“The warrior (Ethos) is crafted in the battles and struggles and the effacement from antiquity. Often we use, even in our modern government here in the United States, the Greek ideal. ...That’s the place where modern thought was created. The word “Ethos” in our primitive cultures is there. And then it became refined through these city states in which empire and conquest as a predictor to turning sorts to plow shares and then creating societies and communities in which use natural environment, agriculture, animal husbandry; to fortify, strengthen, and create unique language, art, and thinking in these so-called city states.
That’s where the words had started. And the warrior takes his space to (as we say in the Marine core) not ask what, who or why; only to do or die. So the rest of society can pursue artisan work, art, industry, etc.
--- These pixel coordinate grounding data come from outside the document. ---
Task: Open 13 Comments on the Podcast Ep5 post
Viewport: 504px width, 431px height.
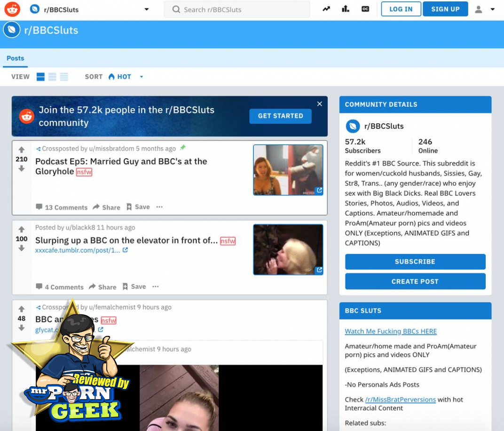Action: [62, 208]
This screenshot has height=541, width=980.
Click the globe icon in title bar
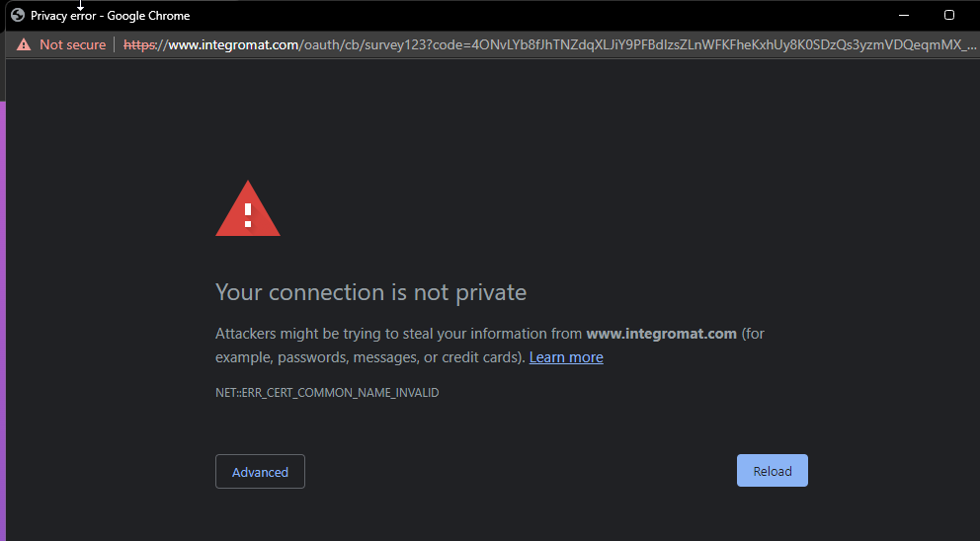tap(18, 15)
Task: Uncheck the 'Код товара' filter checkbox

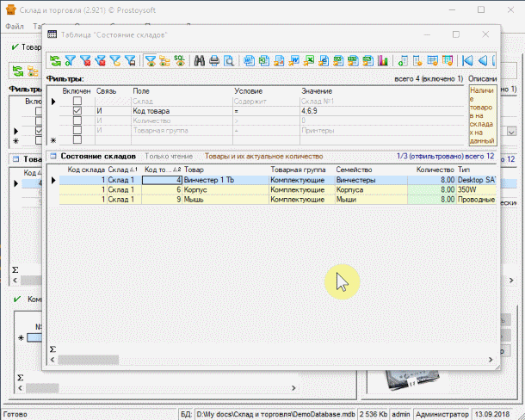Action: pyautogui.click(x=77, y=111)
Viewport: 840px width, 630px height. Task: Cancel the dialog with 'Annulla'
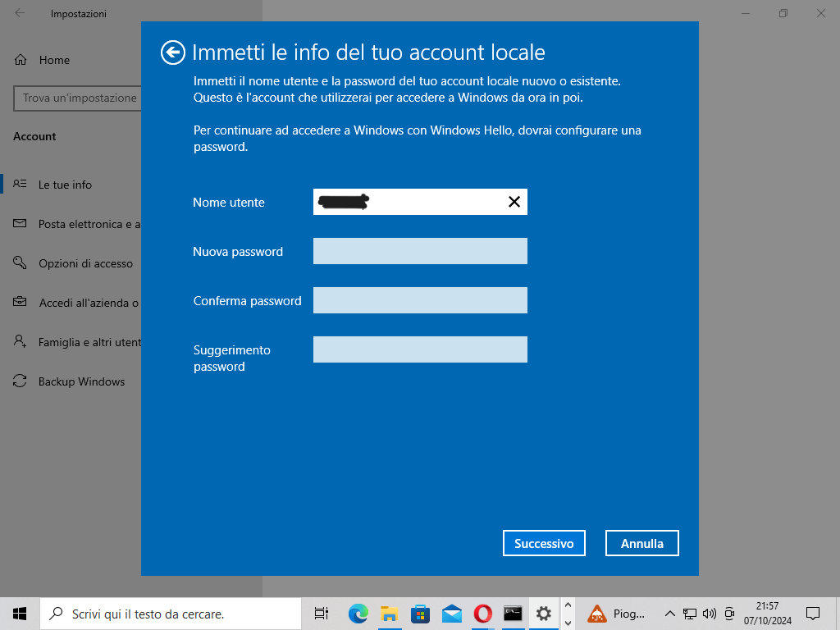coord(642,543)
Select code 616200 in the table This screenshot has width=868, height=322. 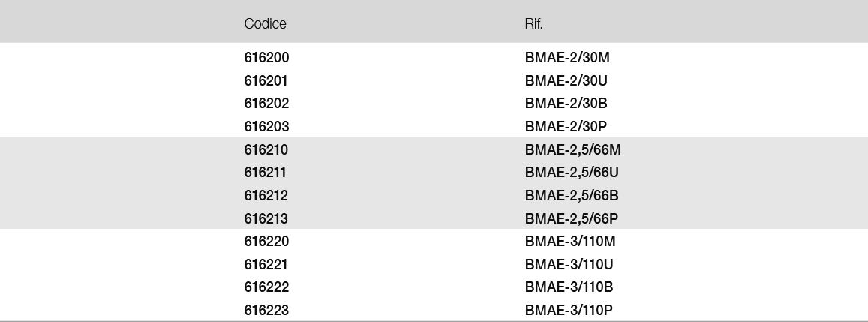tap(267, 57)
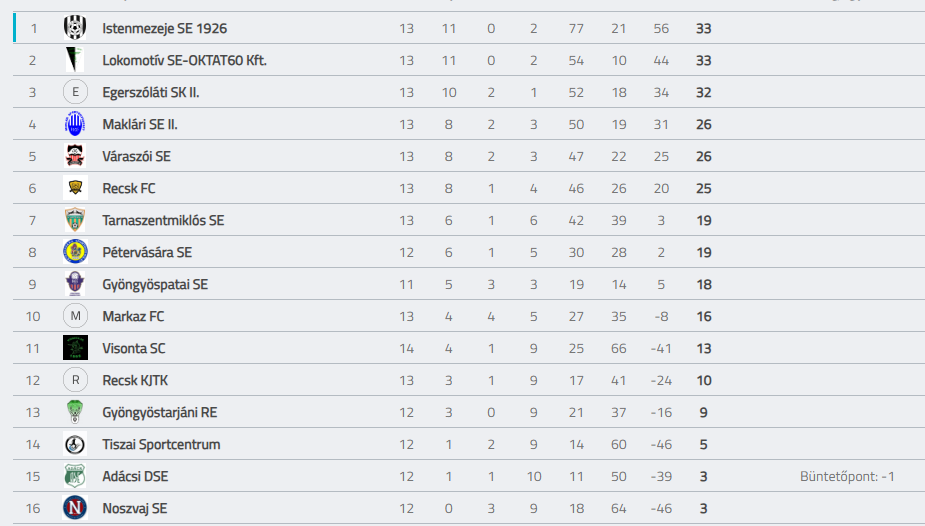Click the Tarnaszentmiklós SE shield logo
This screenshot has width=925, height=526.
(x=75, y=220)
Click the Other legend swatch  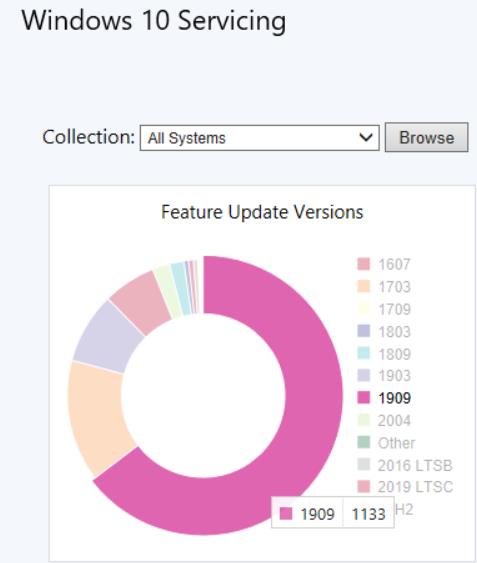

It’s very important to remember badass warriors, special operations commandos, and mixed martial art fighters without the collective. And their reason being that we are that one cog, and the spiritual economic machine called society culture. Alone, we could just be viewed as savages or zealots. But we think about it collectively. The warrior Ethos and the warrior itself is a part of a modern way of thinking that creates things like human rights. It creates things like stability. It creates a structure, and the baseline for education and the upward mobility of all citizens.
So the warrior mentality to me is steeped first in the concrete blood-soaked battlefields of life, death, and sacrifice, but the reasons for the higher law.